§ What you will do
Each line of the listing below that includes "blue" should be reported.

§ Data for processing
____
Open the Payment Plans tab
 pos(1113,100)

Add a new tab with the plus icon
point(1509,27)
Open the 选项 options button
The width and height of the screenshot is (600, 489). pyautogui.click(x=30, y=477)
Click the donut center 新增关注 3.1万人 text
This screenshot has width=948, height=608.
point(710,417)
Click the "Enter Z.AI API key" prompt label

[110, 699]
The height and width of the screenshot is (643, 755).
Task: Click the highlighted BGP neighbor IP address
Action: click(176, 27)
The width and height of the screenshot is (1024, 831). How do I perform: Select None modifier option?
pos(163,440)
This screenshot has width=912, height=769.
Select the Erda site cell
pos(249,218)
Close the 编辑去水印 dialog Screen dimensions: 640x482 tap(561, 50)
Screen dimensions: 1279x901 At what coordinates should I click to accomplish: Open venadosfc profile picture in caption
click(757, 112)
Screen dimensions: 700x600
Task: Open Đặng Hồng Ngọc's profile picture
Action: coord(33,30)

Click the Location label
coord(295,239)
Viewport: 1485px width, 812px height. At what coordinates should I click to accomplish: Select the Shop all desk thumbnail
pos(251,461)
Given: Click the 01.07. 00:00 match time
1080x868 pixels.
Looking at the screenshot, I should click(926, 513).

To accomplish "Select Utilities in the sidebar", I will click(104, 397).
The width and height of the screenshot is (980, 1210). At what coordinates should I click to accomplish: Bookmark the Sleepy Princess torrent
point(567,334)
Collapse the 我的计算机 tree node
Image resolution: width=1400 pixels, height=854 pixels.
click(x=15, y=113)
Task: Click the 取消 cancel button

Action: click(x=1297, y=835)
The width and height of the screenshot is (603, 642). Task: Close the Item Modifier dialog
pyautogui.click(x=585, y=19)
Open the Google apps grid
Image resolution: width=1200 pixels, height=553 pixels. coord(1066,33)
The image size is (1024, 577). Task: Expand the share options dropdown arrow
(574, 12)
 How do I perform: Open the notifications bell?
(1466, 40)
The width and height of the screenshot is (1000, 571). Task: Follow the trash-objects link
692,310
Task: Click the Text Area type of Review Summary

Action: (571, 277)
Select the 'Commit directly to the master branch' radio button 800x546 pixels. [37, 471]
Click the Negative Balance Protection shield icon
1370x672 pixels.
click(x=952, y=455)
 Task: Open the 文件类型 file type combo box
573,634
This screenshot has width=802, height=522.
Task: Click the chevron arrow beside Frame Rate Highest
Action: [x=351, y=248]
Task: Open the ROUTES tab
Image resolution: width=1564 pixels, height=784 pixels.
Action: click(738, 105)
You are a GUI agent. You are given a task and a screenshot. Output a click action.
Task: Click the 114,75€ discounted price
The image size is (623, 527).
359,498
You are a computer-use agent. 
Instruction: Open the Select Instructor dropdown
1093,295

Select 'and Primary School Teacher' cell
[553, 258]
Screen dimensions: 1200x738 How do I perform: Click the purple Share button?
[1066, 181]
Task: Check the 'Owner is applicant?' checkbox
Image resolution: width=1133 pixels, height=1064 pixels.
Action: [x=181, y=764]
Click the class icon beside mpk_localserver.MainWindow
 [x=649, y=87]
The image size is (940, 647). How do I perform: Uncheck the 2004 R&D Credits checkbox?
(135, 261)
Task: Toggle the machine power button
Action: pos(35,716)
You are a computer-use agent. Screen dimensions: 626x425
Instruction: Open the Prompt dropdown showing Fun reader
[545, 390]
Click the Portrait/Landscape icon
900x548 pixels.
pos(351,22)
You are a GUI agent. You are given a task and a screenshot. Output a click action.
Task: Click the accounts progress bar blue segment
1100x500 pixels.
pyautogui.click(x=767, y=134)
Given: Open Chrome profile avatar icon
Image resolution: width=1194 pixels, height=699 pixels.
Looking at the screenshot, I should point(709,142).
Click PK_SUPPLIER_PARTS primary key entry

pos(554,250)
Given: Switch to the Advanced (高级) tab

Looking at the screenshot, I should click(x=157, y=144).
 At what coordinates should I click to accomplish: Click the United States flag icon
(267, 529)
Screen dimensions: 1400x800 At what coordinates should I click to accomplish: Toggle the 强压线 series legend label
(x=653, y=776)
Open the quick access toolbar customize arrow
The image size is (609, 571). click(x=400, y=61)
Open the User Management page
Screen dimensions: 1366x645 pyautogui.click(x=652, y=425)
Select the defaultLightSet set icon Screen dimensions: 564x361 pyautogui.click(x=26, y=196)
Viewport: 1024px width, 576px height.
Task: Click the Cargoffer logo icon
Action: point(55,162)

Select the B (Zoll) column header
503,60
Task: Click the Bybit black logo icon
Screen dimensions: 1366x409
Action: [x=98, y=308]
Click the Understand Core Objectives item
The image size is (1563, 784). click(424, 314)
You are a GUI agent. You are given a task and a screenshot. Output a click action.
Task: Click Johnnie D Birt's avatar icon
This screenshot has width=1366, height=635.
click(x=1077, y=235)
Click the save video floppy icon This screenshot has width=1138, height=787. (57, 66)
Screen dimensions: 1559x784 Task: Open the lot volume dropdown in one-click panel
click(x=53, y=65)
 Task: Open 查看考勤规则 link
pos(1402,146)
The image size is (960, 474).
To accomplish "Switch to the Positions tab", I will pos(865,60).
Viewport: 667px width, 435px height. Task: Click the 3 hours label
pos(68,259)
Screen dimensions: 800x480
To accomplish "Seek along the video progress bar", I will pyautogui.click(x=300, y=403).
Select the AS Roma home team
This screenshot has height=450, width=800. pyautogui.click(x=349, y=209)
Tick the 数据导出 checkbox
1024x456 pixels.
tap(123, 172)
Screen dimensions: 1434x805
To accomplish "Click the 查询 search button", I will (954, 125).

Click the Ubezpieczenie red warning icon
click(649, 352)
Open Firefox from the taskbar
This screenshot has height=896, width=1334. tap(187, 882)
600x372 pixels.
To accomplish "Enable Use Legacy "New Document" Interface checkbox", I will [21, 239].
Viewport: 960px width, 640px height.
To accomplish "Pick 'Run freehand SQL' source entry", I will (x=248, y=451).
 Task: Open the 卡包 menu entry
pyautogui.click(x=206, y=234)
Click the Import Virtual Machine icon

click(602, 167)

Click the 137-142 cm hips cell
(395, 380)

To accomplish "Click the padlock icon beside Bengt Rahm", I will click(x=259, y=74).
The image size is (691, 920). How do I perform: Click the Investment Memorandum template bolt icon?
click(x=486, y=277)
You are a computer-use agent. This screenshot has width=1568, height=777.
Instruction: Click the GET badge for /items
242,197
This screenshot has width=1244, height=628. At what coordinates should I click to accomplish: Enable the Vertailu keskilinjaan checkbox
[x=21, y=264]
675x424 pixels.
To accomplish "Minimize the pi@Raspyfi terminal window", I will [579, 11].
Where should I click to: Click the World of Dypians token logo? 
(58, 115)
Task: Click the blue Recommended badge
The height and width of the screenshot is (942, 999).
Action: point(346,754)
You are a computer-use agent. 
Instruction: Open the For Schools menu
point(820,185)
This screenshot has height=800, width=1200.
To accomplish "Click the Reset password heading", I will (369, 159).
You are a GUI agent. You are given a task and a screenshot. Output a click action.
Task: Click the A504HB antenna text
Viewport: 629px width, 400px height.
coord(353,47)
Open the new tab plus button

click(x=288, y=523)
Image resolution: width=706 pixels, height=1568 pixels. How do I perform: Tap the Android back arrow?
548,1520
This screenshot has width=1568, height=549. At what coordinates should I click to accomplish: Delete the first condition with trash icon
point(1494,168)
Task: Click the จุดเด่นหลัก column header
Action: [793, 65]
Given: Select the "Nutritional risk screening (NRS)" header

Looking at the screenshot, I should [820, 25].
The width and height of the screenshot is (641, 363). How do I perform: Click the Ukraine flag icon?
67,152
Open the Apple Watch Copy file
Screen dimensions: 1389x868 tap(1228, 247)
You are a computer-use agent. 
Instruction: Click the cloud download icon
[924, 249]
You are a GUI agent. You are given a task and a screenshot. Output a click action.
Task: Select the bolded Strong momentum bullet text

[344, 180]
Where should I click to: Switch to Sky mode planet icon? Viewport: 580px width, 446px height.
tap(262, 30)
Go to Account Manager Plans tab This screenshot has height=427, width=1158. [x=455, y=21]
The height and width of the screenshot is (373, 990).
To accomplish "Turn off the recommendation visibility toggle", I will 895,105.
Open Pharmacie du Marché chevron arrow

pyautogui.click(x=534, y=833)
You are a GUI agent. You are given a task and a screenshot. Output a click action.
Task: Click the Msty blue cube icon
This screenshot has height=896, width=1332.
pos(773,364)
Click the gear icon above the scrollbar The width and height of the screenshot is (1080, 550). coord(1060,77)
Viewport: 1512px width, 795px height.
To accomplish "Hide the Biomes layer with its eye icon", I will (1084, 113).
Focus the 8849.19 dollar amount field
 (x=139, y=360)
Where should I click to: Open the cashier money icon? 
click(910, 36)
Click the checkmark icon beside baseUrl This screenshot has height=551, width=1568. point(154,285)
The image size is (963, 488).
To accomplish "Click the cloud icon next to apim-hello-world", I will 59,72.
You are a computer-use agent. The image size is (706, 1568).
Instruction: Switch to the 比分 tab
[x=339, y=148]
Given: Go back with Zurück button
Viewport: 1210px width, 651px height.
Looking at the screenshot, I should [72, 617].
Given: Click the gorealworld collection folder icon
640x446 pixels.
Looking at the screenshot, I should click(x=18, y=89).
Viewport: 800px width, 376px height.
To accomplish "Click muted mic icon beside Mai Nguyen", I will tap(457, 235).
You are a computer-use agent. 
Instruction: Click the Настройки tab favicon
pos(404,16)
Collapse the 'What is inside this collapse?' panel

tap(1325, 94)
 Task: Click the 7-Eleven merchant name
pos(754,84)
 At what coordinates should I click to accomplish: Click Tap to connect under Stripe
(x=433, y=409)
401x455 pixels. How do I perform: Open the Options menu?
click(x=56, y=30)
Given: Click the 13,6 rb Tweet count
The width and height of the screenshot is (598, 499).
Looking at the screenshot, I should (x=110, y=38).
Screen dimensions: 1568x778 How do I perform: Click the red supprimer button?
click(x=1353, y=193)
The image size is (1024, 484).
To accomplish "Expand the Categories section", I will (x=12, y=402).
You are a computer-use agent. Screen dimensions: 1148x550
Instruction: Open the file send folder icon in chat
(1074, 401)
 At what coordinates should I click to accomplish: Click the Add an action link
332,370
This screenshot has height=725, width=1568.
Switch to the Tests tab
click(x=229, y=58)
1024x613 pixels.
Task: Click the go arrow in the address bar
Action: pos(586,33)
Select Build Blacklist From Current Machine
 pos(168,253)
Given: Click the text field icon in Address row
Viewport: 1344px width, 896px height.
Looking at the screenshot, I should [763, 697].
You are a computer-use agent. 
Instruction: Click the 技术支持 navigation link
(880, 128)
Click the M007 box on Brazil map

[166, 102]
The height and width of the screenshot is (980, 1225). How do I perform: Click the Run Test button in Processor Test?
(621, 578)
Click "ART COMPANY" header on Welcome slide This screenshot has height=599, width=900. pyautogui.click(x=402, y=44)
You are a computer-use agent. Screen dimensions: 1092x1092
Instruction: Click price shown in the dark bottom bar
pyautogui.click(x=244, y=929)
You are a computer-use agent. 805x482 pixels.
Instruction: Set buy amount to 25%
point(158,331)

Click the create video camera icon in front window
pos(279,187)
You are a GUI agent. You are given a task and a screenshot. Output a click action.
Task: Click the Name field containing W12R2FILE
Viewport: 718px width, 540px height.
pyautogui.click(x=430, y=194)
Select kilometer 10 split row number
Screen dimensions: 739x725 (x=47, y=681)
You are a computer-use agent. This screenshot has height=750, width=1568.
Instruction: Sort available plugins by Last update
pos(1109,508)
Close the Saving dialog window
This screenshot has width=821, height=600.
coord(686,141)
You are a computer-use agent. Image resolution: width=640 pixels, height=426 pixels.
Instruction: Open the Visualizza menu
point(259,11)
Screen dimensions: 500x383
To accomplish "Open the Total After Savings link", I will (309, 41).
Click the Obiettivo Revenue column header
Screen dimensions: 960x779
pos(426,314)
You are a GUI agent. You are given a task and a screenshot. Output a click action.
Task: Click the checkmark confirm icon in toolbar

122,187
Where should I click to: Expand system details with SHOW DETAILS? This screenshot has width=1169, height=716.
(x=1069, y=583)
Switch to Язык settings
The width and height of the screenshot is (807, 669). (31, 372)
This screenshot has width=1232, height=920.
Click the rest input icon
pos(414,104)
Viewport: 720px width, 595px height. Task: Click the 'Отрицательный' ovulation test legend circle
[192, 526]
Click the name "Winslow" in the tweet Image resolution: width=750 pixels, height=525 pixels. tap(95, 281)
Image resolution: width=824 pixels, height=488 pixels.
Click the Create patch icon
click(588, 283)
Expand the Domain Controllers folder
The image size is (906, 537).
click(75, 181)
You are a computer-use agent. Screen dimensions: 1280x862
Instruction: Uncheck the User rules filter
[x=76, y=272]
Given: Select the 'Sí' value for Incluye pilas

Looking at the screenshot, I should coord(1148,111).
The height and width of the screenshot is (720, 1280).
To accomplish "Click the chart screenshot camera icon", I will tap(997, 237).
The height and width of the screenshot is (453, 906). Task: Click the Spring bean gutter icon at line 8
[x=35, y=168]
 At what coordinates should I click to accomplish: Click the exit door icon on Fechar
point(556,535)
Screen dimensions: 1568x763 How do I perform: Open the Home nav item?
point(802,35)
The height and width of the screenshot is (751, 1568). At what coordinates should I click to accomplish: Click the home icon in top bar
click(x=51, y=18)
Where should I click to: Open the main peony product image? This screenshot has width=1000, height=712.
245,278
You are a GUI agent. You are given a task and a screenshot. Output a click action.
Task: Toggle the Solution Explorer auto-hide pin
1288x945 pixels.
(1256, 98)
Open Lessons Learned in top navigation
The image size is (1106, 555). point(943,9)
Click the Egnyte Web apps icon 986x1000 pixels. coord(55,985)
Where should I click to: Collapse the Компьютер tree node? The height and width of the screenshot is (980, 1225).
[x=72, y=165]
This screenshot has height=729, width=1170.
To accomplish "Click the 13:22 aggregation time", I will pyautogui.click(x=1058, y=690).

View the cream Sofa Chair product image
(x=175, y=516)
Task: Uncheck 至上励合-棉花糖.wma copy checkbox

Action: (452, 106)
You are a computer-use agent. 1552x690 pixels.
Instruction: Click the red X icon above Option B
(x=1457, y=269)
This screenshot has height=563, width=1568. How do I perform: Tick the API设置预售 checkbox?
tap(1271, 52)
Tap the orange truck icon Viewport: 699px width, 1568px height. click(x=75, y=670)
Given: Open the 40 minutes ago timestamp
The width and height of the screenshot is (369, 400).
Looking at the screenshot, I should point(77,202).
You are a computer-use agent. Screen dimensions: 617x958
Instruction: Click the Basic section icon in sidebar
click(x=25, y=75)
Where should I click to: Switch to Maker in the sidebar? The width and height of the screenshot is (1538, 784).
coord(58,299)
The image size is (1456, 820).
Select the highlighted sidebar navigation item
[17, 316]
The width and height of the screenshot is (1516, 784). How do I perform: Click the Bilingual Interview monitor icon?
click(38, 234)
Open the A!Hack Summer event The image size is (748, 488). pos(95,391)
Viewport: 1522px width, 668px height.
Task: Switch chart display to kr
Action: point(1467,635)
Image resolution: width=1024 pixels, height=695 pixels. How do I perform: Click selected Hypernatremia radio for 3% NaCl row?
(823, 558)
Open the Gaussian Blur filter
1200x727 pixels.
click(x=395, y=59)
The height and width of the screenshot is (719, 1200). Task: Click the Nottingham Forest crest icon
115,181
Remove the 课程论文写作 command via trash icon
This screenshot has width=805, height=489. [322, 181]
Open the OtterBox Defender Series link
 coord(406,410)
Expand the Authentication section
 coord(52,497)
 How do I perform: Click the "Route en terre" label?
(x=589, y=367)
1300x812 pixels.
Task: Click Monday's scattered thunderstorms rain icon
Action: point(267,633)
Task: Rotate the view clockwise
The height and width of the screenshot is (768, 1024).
____
§ Response for this exercise
Task: Click the accounts progress bar blue segment
Task: Click the blue Recommended badge
Task: Click the Msty blue cube icon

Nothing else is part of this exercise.